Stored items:

-- Opening Marker --

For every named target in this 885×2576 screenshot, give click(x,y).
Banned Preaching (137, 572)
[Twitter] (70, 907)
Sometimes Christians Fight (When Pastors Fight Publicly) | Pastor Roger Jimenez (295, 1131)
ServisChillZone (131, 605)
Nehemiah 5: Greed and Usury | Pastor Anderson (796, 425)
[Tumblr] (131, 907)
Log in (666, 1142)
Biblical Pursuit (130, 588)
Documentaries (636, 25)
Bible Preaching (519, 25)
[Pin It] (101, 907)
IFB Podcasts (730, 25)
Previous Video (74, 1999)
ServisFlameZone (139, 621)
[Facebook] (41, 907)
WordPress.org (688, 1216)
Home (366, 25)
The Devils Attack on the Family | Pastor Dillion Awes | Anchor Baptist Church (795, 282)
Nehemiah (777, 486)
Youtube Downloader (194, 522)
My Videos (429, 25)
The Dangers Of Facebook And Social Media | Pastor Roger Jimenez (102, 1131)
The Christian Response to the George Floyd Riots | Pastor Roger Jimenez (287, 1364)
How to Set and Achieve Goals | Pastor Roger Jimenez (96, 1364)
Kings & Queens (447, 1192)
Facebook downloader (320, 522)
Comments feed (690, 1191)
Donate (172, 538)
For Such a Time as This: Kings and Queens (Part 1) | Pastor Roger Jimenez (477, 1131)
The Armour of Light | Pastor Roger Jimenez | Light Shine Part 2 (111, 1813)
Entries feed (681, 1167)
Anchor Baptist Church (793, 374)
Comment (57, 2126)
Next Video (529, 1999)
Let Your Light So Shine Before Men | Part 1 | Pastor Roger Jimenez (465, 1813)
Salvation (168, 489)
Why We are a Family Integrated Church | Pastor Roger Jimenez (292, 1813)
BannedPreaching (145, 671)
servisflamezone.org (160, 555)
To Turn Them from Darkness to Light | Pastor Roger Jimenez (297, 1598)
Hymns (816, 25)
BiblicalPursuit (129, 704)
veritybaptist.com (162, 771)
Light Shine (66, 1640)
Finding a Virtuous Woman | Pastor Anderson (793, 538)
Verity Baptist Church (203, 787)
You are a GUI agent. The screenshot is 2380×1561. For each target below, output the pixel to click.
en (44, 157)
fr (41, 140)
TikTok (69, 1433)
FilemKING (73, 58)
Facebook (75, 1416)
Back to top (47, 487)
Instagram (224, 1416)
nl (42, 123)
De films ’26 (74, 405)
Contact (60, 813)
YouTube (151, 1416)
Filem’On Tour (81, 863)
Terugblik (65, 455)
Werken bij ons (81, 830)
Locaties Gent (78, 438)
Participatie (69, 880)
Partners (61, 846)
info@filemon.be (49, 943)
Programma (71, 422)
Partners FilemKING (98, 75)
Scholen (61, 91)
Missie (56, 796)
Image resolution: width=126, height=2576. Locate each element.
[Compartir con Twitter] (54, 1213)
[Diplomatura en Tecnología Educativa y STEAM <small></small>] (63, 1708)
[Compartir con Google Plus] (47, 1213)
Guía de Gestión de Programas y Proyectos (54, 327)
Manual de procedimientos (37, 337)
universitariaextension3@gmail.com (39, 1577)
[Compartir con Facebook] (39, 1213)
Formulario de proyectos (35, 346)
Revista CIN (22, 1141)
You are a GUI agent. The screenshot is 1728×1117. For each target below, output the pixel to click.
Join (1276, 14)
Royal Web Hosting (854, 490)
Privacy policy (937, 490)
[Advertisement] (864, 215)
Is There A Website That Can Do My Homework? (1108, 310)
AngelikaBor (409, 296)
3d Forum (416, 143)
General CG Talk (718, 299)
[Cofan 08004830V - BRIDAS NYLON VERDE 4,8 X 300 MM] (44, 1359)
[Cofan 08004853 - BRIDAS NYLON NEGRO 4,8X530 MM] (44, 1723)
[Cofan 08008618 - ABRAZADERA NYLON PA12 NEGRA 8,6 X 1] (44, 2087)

-- Closing Marker --

= PROBLEM DETAILS =
Of all the entries above, repeat only the lines from the line that has "ServisChillZone (131, 605)" to the line that has "servisflamezone.org (160, 555)", both lines included, exactly.

= PROBLEM SOLUTION =
ServisChillZone (131, 605)
Nehemiah 5: Greed and Usury | Pastor Anderson (796, 425)
[Tumblr] (131, 907)
Log in (666, 1142)
Biblical Pursuit (130, 588)
Documentaries (636, 25)
Bible Preaching (519, 25)
[Pin It] (101, 907)
IFB Podcasts (730, 25)
Previous Video (74, 1999)
ServisFlameZone (139, 621)
[Facebook] (41, 907)
WordPress.org (688, 1216)
Home (366, 25)
The Devils Attack on the Family | Pastor Dillion Awes | Anchor Baptist Church (795, 282)
Nehemiah (777, 486)
Youtube Downloader (194, 522)
My Videos (429, 25)
The Dangers Of Facebook And Social Media | Pastor Roger Jimenez (102, 1131)
The Christian Response to the George Floyd Riots | Pastor Roger Jimenez (287, 1364)
How to Set and Achieve Goals | Pastor Roger Jimenez (96, 1364)
Kings & Queens (447, 1192)
Facebook downloader (320, 522)
Comments feed (690, 1191)
Donate (172, 538)
For Such a Time as This: Kings and Queens (Part 1) | Pastor Roger Jimenez (477, 1131)
The Armour of Light | Pastor Roger Jimenez | Light Shine Part 2 (111, 1813)
Entries feed (681, 1167)
Anchor Baptist Church (793, 374)
Comment (57, 2126)
Next Video (529, 1999)
Let Your Light So Shine Before Men | Part 1 | Pastor Roger Jimenez (465, 1813)
Salvation (168, 489)
Why We are a Family Integrated Church | Pastor Roger Jimenez (292, 1813)
BannedPreaching (145, 671)
servisflamezone.org (160, 555)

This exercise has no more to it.